According to Dr. Laure Gossec, lead author of the report, the recommendations from 28 rheumatologists, 2 patients, an infectious disease specialist, a dermatologist, a physiotherapist, and 2 rheumatology fellows are meant to offer some guidance for what is often a "clinically heterogeneous" disease with few available high-quality studies.

"The treatment of psoriatic arthritis has changed dramatically over recent years, despite the lack of sufficient knowledge on etiology and detailed pathogenesis," wrote Dr. Gossec of Paris Descartes University and colleagues (Ann. Rheum. Dis. 2011 [doi:10.1136/annrheumdis-2011-200350]).

And although the new guidelines "reflect the current state of evidence and thought in the area of PsA management, ... several of the recommendations are strongly based on expert opinion, which in turn is based on clinical practice that has emerged in certain institutions, rather than available evidence," wrote the authors. "This is due to the paucity of data in the field of PsA."

The first recommendation, agreed upon unanimously by the task force, is that "in the vast majority of PsA patients, NSAIDs [nonsteroidal anti-inflammatory drugs] should be used as first-line treatment, although the data regarding the usefulness of NSAIDs in PsA are limited."

The task force conceded that in the setting of cardiovascular or gastrointestinal disease, these drugs, including cyclooxygenase-2 inhibitors – which data suggest are as effective as nonselective NSAIDs for PsA – may not be appropriate.

A second recommendation concerned the "early" use of disease-modifying antirheumatic drugs (DMARDs), specifically within 1 year of diagnosis for patients with active disease (i.e., one or more inflamed/tender joints) whose symptoms are unrelieved by NSAIDs.

However, "regarding the choice of a DMARD, here again there are few data and almost no head-to-head comparisons," wrote the authors.

Nevertheless, "the experts recommended methotrexate as the first-choice DMARD ... based in particular on broad therapeutic dose ranges, different application forms [oral or subcutaneous preparations], and available data in PsA and in other inflammatory diseases."

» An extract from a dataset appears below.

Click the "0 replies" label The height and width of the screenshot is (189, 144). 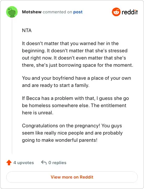[57, 163]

"In the vast majority of PsA patients, NSAIDs should be used as first-line treatment."

"Transaminase enzymes should be carefully monitored in patients with PsA who receive treatment with methotrexate or leflunomide," especially in the setting of comorbid alcohol abuse, diabetes, or statin therapy, they added.

The authors also weighed in on the use of steroids, especially in localized disease. "Intra-articular steroids are efficacious for mono/oligoarthritis or single joint flares in otherwise well-controlled polyarthritis," they wrote. Systemic steroid use, however, should be undertaken with caution, in light of case reports of skin flares that occur at the time of tapering. And when doses are being tapered, "attention should be paid to the potential worsening of skin disease (rebound)," they added.

Finally, the group addressed the use of tumor necrosis factor inhibitors, which can be considered in the event of "treatment failure," defined as an inability to reach target low disease activity after 3-6 months of treatment. In a very few patients, TNF inhibitors may be considered as a first-line treatment in DMARD-naive patients with very active disease. This recommendation is based entirely on expert opinion; there are no data to support it.

"TNF inhibitors (adalimumab, etanercept, golimumab, and infliximab) have demonstrated efficacy in PsA, both for skin and joint involvement, as well as in preventing radiographic damage," wrote the authors.

They added: "This information may be taken into consideration for the choice of TNF inhibitors in patients with clinically significant skin involvement."

The development of the recommendations was sponsored by EULAR. Several of the authors of this article disclosed financial relationships to numerous pharmaceutical companies and the makers of drugs used in PsA treatment.